• **Task instructions**
Your answer should repeat every line of the records below in which the word "field" appears.

(Collected data entries)
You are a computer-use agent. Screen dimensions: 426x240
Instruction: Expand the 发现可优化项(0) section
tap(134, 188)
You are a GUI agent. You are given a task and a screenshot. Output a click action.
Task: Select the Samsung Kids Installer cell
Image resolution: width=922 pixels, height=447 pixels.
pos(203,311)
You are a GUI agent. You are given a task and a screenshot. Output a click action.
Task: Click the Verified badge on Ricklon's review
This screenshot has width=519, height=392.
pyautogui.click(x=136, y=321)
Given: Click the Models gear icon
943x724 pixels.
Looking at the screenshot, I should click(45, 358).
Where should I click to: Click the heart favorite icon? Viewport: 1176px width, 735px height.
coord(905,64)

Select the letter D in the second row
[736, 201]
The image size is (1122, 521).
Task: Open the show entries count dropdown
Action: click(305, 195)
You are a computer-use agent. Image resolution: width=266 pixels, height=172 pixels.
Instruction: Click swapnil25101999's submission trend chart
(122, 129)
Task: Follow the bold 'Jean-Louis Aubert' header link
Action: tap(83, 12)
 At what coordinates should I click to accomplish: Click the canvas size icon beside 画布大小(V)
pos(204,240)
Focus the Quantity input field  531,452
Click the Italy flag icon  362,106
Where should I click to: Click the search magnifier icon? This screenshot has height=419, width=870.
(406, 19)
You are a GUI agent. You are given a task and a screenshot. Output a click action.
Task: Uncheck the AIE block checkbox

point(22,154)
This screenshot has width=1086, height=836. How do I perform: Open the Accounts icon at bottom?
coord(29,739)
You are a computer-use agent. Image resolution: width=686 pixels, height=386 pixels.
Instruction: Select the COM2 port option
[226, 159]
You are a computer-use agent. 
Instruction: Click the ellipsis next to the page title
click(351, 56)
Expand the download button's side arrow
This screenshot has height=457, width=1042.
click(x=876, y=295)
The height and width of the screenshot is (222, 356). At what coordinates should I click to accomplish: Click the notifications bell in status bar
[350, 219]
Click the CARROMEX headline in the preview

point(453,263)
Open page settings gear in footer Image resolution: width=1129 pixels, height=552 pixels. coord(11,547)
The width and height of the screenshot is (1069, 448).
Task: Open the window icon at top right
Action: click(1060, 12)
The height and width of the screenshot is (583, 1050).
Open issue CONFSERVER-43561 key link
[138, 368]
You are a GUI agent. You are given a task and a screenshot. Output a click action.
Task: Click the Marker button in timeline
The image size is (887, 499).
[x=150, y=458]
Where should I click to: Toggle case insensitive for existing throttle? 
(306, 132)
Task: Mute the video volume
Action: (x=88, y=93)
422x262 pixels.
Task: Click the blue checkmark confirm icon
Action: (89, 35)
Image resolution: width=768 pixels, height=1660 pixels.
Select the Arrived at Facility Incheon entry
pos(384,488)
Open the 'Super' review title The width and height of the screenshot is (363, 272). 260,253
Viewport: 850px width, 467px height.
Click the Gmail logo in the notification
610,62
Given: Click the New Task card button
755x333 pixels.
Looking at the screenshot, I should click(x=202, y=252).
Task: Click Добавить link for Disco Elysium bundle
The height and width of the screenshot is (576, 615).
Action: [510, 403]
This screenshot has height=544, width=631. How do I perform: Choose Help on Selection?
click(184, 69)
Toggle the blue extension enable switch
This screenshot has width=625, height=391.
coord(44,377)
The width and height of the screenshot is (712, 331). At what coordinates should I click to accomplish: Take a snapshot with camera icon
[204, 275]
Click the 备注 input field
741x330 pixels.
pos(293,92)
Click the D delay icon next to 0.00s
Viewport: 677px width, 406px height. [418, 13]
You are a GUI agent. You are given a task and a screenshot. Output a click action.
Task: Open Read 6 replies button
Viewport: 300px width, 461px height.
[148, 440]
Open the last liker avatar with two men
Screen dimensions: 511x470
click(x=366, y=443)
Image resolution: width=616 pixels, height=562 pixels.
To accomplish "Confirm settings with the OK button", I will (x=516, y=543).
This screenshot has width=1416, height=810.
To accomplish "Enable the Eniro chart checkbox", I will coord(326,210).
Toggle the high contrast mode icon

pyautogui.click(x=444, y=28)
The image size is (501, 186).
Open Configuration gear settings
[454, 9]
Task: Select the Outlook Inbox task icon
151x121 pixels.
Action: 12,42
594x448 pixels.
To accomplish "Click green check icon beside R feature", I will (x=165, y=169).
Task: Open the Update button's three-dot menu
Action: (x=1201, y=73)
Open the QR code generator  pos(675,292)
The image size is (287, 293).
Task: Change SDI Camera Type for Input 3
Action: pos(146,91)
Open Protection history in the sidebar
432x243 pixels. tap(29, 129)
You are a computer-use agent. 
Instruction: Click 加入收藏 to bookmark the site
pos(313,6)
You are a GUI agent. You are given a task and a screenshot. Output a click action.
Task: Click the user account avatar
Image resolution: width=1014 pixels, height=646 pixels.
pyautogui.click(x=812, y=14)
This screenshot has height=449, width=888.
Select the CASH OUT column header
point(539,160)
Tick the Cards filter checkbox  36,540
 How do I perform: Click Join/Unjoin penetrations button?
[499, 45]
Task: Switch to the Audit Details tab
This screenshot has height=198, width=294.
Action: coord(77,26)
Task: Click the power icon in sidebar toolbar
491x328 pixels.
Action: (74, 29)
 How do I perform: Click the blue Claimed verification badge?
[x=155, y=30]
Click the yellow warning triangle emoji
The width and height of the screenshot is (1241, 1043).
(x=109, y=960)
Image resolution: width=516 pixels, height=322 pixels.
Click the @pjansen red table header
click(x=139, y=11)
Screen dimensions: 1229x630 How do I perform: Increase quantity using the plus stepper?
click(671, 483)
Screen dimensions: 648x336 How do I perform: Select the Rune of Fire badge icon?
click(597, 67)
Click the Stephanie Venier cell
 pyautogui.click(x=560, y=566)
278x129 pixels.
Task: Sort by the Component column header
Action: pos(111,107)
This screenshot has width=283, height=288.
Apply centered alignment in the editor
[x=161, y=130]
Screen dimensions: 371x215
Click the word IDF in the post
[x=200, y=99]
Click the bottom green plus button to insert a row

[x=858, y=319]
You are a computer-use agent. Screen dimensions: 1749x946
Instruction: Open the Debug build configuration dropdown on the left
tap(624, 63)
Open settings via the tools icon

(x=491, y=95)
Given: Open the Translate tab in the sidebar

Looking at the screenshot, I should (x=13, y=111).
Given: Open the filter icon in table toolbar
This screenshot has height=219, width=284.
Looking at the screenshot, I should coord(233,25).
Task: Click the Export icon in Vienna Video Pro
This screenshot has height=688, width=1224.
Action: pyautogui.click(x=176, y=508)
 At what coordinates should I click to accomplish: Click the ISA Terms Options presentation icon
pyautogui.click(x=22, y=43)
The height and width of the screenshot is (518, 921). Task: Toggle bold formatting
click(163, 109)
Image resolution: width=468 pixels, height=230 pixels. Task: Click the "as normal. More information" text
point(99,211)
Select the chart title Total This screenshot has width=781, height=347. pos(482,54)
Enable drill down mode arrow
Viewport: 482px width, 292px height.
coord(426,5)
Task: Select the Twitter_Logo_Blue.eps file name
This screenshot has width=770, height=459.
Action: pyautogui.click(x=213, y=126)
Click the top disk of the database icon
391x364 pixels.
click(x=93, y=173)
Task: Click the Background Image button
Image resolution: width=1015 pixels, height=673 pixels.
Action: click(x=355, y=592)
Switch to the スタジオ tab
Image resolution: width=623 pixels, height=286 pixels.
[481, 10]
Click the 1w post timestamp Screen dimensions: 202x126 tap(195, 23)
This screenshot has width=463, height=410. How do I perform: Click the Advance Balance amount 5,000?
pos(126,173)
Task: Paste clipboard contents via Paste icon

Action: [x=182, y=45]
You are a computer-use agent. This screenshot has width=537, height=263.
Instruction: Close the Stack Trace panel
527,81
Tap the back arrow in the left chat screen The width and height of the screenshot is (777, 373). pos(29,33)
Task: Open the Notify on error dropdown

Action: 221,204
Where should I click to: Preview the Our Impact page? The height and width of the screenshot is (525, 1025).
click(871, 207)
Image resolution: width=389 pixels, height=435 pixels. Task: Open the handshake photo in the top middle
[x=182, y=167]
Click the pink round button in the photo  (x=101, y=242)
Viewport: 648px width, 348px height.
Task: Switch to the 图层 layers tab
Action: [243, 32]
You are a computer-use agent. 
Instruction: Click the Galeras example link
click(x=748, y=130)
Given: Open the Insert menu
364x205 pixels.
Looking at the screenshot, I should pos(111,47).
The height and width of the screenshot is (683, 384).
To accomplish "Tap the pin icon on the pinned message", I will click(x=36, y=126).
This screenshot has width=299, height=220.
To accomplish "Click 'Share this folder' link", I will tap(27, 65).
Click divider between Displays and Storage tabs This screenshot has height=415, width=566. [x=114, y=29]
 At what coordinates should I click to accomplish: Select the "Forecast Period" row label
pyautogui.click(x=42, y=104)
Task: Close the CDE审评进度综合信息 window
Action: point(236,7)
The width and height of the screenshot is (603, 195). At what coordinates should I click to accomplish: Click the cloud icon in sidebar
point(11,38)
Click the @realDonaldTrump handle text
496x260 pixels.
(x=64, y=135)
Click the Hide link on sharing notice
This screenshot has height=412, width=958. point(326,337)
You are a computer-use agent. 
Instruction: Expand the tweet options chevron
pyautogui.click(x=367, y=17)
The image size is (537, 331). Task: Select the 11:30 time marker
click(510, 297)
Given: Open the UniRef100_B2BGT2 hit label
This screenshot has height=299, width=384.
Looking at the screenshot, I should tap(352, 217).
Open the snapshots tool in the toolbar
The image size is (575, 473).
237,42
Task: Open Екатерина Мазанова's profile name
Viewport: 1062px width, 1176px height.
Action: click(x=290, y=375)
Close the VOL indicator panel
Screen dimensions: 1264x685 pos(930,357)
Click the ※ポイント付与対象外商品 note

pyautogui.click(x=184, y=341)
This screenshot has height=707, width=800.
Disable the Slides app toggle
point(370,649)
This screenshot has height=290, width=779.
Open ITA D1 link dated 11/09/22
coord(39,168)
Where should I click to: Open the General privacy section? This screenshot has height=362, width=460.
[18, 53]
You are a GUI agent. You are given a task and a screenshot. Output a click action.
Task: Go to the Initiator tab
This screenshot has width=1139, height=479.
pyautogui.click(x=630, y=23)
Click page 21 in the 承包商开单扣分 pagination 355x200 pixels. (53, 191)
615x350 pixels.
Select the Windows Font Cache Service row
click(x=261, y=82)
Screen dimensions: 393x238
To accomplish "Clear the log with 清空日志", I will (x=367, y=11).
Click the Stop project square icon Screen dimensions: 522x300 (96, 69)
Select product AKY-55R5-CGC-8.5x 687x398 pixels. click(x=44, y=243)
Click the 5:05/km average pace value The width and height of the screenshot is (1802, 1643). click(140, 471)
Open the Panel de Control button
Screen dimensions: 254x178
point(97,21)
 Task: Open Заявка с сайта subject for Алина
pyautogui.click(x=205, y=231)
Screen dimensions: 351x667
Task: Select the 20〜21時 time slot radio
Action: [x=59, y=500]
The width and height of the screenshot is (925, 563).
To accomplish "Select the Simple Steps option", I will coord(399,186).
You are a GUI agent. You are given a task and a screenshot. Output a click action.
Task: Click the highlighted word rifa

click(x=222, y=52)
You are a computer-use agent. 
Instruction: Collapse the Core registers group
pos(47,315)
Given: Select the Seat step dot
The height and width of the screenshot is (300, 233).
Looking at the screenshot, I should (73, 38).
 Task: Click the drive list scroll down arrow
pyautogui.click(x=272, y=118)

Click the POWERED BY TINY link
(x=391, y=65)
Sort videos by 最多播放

• **Answer to this exercise**
Focus the Quantity input field  531,452
Click the 备注 input field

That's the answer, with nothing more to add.